€1m prize for diagnostic test to combat antibiotic resistance
The European Commission has announced that a prize of €1m is to be awarded to the person or team that develops a rapid test to tell whether a patient needs to be treated with antibiotics or not.
It is intended to prevent the overuse of antibiotics and halt the growing resistance of micro-organisms to them that causes 25,000 deaths every year and over €1.5bn in healthcare expenses and productivity losses in Europe.
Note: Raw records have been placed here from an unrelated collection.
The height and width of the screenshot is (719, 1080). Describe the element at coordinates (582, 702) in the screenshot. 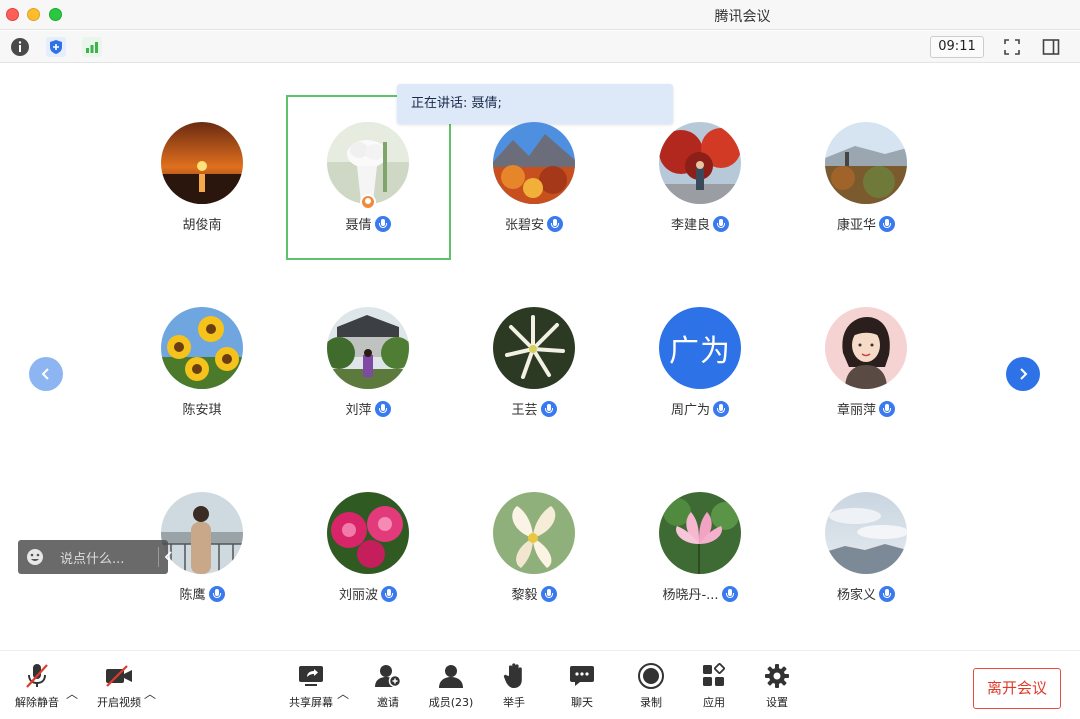

I see `chat-label: 聊天` at that location. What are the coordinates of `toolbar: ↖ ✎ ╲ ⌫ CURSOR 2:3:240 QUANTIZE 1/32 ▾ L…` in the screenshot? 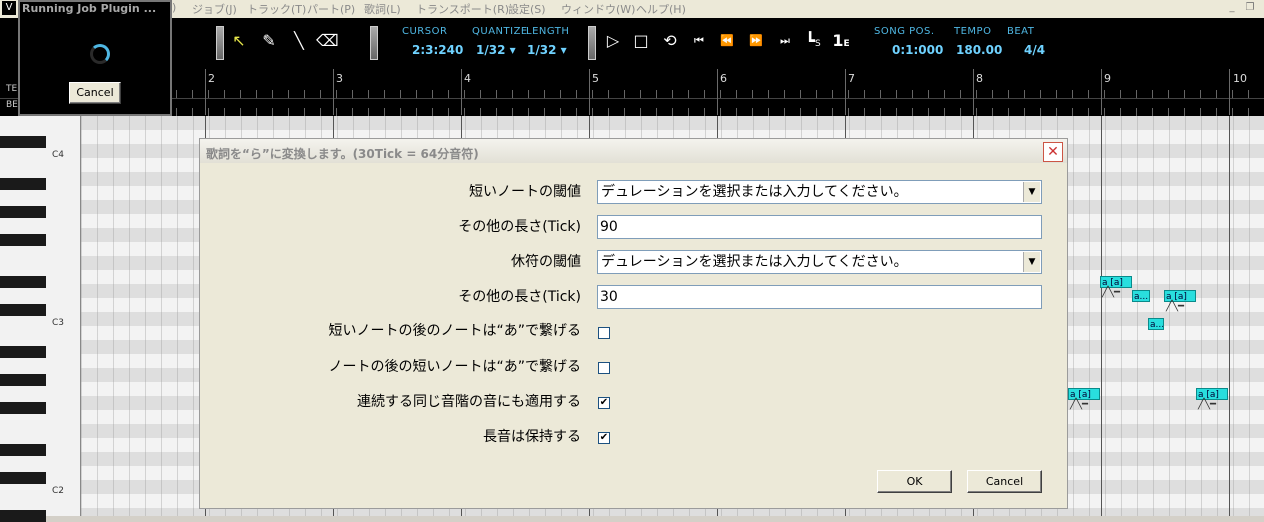 It's located at (632, 43).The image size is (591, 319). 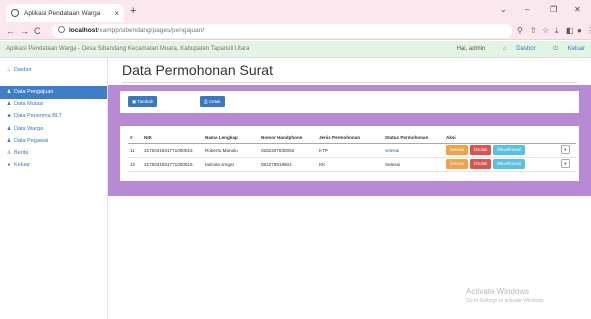 What do you see at coordinates (288, 150) in the screenshot?
I see `cell-hp: 0282207830052` at bounding box center [288, 150].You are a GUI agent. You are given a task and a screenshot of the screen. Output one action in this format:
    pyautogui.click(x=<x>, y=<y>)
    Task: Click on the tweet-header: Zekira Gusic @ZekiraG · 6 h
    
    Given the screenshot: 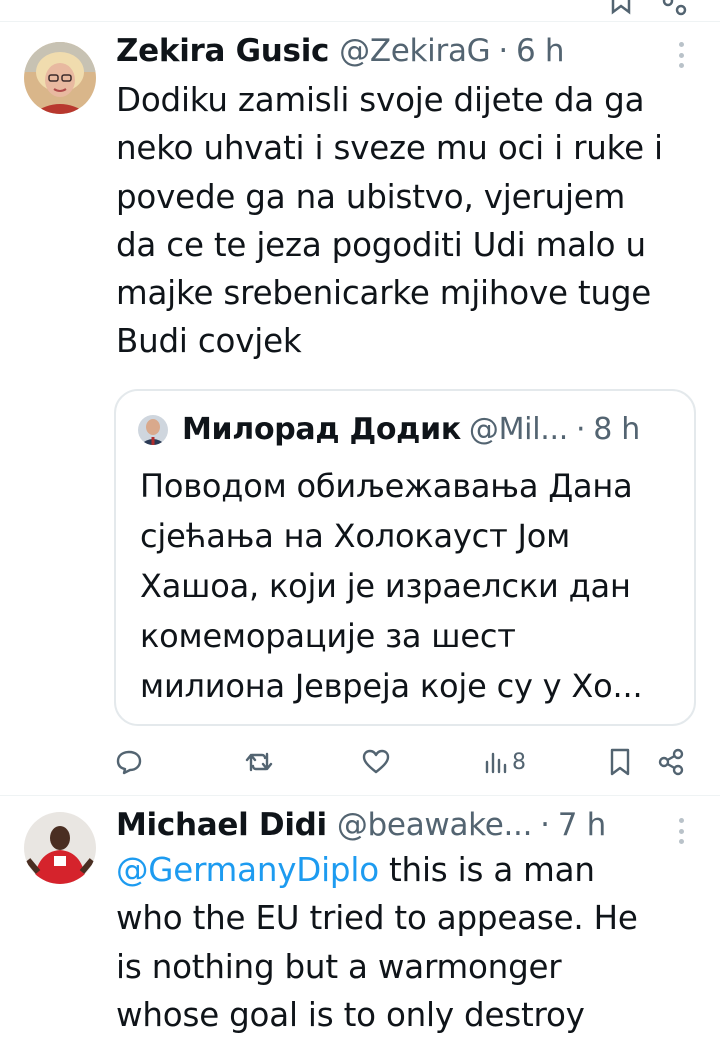 What is the action you would take?
    pyautogui.click(x=340, y=51)
    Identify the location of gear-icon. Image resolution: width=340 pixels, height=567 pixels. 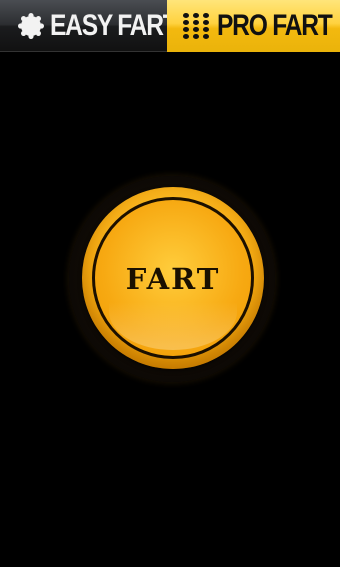
(31, 26).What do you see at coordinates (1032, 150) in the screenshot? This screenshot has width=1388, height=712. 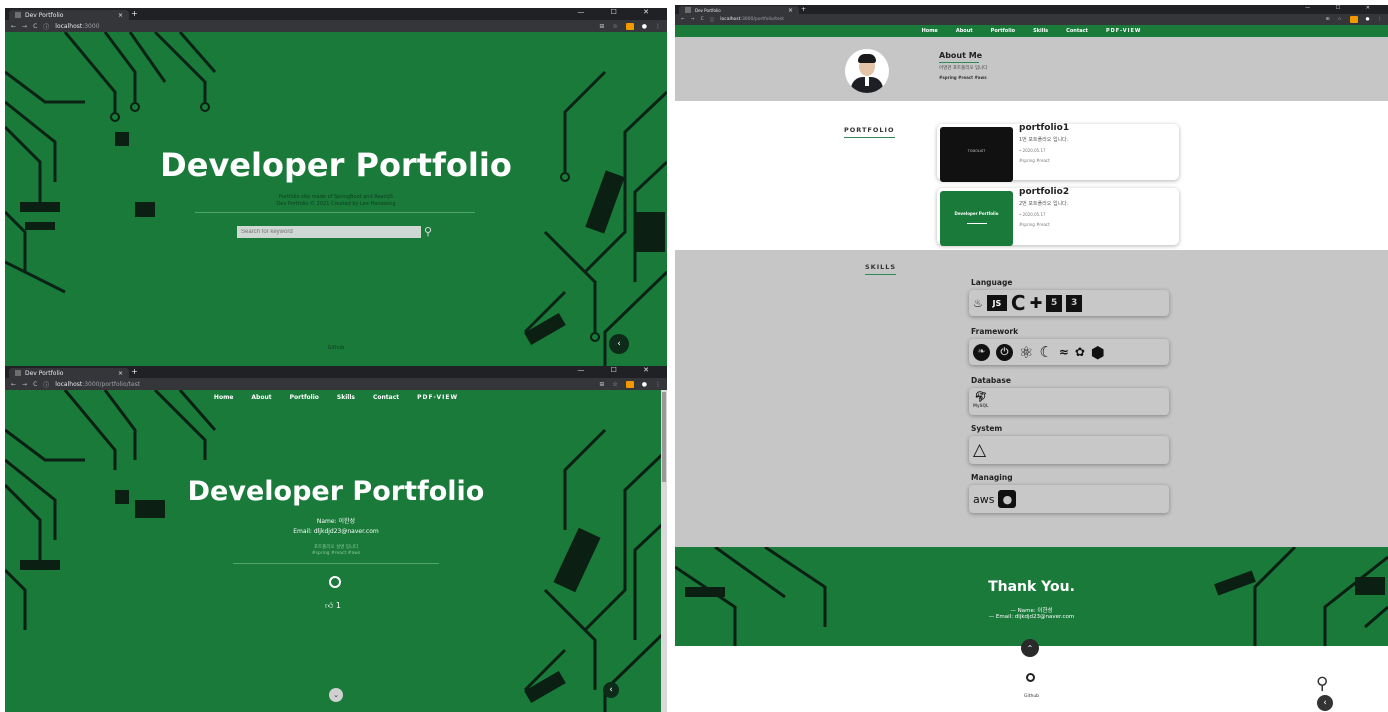 I see `portfolio-date-1: • 2020.05.17` at bounding box center [1032, 150].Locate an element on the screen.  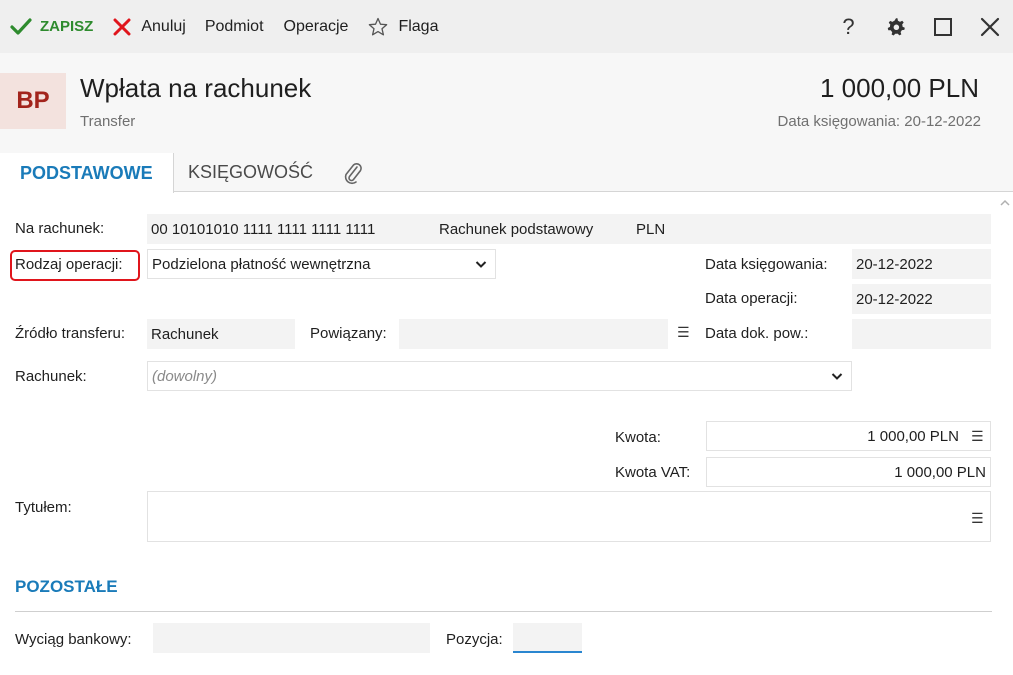
tab-basic: PODSTAWOWE is located at coordinates (87, 173).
This test would let doctors know whether patients with upper respiratory tract infections can be treated safely without antibiotics. Antibiotics are frequently prescribed for these infections despite many being due to viruses, where antibiotics are neither effective nor necessary.
The Horizon Prize was created to stop patients taking antibiotics needlessly, which is one of the main reasons for the rise of antimicrobial resistance. It is one of five innovation prizes being launched this year under Horizon 2020.
European Commissioner for Research, Science and Innovation Carlos Moedas said: “Growing resistance to antibiotics is one of the biggest challenges to public health today. We need to find new ways to prevent people from dying from infections that have been treatable for decades, until resistance rendered our drugs ineffective. We need to bring new classes of antibiotics to market and we need to take preventative measures to stop antibiotics being over-prescribed and over-used. Under Horizon 2020 we are continuing to help save lives and reduce the €1.5bn in healthcare expenses and productivity losses the EU incurs each year from drug-resistant infections.”
Applicants can submit their entries from 10 March 2015 until 17 August 2016.